Session 5 – Personal Data Ecosystem. The last session of the day and it was back to a topic I knew little about before today, Personal DataStores, but by the end of it I knew a little bit more. Lead by conference organiser, Kaliya, it was more discussion based than the previous sessions I had attended which were more presentation based. The discussion revolved around the concept of the PDS and whether they can become a viable and well used device coupled with sustainable business models. Kaliya picked on me first asking how could banks use this type of technology? My personal opinion is that while banks will certainly be a major contributor to these data stores in the future today the regulatory issues around holding and transferring banking data would make early involvement very complex. David Alexander of Mydex explained some of the business models and benefits they are using to sell their system. Primarily the transfer of data storage and retrieval costs to the customer (or 3rd party data store handler) represented major savings costs for organisations. For banks I am pretty sure they would never be able to simply hand over all data to their customers and not store any for themselves so the savings would not be there. But I can certainly see lots of uses from a customer point of view.

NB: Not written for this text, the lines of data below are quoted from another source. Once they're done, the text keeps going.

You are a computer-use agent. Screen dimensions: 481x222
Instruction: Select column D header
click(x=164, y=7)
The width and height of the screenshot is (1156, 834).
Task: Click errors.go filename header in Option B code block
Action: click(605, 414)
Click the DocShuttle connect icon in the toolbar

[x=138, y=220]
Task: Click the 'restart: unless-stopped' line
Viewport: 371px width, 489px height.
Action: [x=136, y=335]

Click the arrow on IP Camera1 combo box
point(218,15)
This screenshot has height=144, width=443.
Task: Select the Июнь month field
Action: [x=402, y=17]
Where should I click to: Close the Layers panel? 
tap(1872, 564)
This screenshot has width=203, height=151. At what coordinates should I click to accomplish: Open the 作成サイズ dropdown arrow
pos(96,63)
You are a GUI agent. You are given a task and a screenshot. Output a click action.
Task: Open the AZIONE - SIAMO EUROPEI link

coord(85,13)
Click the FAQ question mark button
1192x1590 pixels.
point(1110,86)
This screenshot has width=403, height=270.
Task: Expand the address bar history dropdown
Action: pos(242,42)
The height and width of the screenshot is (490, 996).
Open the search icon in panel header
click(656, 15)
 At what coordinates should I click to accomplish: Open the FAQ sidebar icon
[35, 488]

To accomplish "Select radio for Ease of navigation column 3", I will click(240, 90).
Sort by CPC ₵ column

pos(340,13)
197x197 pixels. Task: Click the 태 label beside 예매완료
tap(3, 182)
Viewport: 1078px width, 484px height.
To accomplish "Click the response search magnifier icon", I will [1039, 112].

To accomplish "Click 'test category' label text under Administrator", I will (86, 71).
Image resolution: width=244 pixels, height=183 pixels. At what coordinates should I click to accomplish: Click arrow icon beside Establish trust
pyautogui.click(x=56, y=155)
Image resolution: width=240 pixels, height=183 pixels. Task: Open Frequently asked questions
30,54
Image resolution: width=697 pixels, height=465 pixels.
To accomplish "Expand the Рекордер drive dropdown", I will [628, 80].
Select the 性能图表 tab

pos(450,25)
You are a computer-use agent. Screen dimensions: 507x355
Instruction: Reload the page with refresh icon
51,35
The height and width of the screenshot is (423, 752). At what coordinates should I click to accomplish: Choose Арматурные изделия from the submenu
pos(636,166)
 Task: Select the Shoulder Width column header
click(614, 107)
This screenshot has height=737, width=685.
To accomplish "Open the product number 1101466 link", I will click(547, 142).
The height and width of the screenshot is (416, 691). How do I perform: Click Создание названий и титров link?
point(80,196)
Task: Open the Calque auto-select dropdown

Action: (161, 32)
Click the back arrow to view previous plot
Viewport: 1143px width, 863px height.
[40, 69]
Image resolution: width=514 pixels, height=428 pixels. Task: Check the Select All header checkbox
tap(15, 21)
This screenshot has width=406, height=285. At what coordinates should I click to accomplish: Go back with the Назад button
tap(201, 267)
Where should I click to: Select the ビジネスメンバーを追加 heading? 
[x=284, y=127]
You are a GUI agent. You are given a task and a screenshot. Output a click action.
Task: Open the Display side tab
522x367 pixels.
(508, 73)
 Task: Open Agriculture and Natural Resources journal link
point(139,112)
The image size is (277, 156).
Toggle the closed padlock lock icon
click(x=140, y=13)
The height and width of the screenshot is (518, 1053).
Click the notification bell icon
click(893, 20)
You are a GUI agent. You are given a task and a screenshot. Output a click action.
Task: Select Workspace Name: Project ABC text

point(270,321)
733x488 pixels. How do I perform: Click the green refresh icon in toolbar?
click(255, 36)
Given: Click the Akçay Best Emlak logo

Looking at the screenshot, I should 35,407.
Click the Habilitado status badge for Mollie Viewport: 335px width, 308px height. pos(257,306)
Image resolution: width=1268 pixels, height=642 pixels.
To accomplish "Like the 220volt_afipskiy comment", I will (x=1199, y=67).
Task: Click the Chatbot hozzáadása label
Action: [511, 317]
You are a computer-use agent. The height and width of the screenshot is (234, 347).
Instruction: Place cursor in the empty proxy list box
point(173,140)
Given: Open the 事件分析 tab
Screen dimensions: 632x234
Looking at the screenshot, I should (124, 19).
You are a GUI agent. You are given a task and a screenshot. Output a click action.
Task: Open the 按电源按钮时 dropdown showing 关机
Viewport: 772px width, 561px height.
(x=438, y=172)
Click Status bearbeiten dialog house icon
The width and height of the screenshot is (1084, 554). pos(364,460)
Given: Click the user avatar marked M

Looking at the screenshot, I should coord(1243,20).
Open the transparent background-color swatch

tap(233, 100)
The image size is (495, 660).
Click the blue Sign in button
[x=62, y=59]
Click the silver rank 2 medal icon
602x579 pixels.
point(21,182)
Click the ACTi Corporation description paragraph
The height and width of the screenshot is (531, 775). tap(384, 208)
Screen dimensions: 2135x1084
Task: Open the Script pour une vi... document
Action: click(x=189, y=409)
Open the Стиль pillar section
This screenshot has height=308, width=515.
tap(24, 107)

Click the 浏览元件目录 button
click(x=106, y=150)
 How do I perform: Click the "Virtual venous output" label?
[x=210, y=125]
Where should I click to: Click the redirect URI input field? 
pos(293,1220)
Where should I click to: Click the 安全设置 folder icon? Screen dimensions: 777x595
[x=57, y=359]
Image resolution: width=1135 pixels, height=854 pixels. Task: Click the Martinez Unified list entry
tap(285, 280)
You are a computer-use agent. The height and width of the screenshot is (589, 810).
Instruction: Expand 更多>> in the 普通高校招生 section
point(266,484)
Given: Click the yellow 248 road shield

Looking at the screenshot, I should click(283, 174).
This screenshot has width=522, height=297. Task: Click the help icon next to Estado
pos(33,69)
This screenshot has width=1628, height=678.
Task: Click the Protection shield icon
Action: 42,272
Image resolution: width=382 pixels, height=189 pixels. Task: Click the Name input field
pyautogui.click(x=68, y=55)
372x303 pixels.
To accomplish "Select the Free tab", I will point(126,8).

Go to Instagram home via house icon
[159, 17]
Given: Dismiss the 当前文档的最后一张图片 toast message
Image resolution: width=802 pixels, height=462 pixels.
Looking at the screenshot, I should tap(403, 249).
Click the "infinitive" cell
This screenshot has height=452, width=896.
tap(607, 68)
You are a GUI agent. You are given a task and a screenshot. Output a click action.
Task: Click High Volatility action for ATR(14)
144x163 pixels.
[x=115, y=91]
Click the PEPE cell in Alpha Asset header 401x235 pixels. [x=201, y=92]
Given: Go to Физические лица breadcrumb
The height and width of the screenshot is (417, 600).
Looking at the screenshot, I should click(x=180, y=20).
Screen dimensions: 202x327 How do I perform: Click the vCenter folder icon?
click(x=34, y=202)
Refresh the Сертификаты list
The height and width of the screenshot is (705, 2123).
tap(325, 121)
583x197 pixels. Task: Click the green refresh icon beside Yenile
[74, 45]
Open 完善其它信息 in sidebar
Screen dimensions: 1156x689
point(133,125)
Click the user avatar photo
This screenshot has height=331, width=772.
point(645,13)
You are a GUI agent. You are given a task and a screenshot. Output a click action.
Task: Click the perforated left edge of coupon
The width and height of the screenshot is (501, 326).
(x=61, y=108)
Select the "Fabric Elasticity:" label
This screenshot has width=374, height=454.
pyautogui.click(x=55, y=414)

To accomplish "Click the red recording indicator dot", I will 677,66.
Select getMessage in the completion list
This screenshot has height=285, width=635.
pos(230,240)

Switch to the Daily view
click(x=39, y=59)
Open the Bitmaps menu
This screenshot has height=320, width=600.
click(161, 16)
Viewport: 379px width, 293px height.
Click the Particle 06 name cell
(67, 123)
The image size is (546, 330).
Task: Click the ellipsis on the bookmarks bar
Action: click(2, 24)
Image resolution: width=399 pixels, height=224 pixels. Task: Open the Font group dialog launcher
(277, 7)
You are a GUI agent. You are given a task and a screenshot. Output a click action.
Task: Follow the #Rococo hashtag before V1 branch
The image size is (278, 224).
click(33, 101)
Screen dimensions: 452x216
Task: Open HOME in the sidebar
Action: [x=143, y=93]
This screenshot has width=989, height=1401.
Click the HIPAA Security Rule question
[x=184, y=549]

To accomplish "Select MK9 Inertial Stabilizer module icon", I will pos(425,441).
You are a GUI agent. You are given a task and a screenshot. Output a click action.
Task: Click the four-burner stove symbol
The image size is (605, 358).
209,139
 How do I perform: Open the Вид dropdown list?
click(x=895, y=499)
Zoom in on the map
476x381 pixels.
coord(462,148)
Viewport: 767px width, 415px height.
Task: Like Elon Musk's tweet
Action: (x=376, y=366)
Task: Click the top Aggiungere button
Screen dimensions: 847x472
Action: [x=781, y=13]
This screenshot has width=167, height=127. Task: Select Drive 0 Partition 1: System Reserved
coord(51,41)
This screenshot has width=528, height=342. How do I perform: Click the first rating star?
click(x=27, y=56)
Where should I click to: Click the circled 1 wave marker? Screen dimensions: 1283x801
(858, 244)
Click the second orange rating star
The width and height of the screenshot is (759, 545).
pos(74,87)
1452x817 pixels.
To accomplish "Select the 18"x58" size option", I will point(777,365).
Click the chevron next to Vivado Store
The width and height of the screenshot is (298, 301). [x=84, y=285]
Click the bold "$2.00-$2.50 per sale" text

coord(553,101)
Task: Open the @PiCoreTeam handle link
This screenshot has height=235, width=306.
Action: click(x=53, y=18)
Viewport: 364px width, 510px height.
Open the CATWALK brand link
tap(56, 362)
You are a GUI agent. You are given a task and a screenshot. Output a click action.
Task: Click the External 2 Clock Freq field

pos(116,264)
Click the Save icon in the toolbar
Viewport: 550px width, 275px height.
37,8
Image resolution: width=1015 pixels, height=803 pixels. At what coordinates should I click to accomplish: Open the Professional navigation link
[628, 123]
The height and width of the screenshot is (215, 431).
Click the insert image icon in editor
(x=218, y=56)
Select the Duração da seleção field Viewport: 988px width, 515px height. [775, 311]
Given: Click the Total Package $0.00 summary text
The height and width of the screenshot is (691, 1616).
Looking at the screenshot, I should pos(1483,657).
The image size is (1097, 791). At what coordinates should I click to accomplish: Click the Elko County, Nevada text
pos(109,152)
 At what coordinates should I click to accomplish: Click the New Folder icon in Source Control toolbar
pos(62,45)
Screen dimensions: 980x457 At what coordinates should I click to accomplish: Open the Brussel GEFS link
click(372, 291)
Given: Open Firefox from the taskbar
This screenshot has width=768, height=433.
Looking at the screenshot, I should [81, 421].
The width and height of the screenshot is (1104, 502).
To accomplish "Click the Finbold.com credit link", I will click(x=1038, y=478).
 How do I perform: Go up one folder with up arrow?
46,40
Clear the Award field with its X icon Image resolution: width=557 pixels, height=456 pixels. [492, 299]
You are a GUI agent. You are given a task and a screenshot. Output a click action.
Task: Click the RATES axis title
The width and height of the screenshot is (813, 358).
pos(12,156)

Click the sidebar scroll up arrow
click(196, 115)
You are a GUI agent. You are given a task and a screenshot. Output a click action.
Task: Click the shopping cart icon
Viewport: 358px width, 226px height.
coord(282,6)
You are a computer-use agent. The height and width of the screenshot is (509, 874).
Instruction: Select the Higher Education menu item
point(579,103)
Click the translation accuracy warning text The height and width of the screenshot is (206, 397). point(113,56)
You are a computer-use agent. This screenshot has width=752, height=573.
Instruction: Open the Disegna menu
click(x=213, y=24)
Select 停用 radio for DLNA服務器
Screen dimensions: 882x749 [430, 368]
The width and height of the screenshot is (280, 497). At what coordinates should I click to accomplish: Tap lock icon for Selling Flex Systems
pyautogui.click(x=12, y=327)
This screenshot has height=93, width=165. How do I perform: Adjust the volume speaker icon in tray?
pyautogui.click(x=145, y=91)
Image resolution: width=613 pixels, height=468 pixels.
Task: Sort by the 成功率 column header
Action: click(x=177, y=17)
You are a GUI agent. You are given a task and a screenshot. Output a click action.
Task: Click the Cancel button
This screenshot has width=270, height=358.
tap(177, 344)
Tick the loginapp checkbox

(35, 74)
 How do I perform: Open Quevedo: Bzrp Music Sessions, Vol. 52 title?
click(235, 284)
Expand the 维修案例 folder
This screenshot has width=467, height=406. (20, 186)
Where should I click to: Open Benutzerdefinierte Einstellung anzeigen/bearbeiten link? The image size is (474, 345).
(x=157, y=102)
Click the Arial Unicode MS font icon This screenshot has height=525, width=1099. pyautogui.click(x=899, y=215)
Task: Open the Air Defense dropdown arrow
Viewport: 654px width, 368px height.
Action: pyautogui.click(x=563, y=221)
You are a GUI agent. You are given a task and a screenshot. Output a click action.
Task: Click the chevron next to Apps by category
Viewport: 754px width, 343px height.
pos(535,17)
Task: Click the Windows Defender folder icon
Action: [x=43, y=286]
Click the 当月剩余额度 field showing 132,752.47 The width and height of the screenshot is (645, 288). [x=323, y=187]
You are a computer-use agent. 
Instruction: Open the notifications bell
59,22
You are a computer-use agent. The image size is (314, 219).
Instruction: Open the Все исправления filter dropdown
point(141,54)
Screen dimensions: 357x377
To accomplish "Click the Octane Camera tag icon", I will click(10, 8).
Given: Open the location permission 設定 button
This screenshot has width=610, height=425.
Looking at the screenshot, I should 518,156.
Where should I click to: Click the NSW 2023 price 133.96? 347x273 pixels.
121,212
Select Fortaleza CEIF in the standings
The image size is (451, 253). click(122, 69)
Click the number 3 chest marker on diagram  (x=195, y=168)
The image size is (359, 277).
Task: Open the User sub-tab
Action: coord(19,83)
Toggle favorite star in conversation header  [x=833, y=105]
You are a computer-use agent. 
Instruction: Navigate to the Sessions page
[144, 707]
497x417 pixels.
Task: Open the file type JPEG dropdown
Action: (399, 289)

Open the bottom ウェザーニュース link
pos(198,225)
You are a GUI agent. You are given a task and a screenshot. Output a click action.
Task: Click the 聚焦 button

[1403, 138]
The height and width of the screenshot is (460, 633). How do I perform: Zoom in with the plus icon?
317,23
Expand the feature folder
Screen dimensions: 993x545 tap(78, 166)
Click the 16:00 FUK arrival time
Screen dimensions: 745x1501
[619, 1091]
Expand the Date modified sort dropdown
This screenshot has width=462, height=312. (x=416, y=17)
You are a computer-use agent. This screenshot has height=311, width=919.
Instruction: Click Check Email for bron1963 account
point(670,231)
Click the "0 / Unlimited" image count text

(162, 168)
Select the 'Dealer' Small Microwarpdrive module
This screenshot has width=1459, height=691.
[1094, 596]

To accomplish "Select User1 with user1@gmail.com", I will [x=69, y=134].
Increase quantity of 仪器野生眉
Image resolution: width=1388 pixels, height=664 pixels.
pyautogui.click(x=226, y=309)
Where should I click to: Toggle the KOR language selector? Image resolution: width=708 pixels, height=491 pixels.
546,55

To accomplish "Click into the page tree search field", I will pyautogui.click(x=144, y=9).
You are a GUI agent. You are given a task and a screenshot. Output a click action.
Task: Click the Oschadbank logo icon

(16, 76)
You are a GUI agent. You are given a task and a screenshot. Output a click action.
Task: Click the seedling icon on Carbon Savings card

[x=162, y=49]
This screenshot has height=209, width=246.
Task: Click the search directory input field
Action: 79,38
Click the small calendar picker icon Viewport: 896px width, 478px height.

I think the only way these datastores will take off is if major retailers such as Amazon get behind them. They must deliver new value to the users and they must present a more usable experience that what exists today i.e. remove incessant registration form filling. Please read Kaliya’s thoughts on Personal Data Stores and also keep an eye on the Personal Data Ecosystem site for more developments in this interesting space.
In conclusion, the day really exceeded my expectations, my initial trepidation at being completely out of my depth was misplaced as it turns out I know just enough about this subject to wing it. It was also not an issue because everyone there was very friendly and always willing to explain in more detail anything that was not clear. Only downside would be the room, as the marble walls (even with tasteful carpeted panels) and high ceilings meant that it was very noisy and sometimes difficult to follow conversations in your own session. I enjoyed the day and learnt a hell of a lot that I will have to spend quite some time trying to shuffle round in my head into something I can take forward. You could say I need a personal Internet identity workshop knowledge data store….Identity based humour is clearly the future.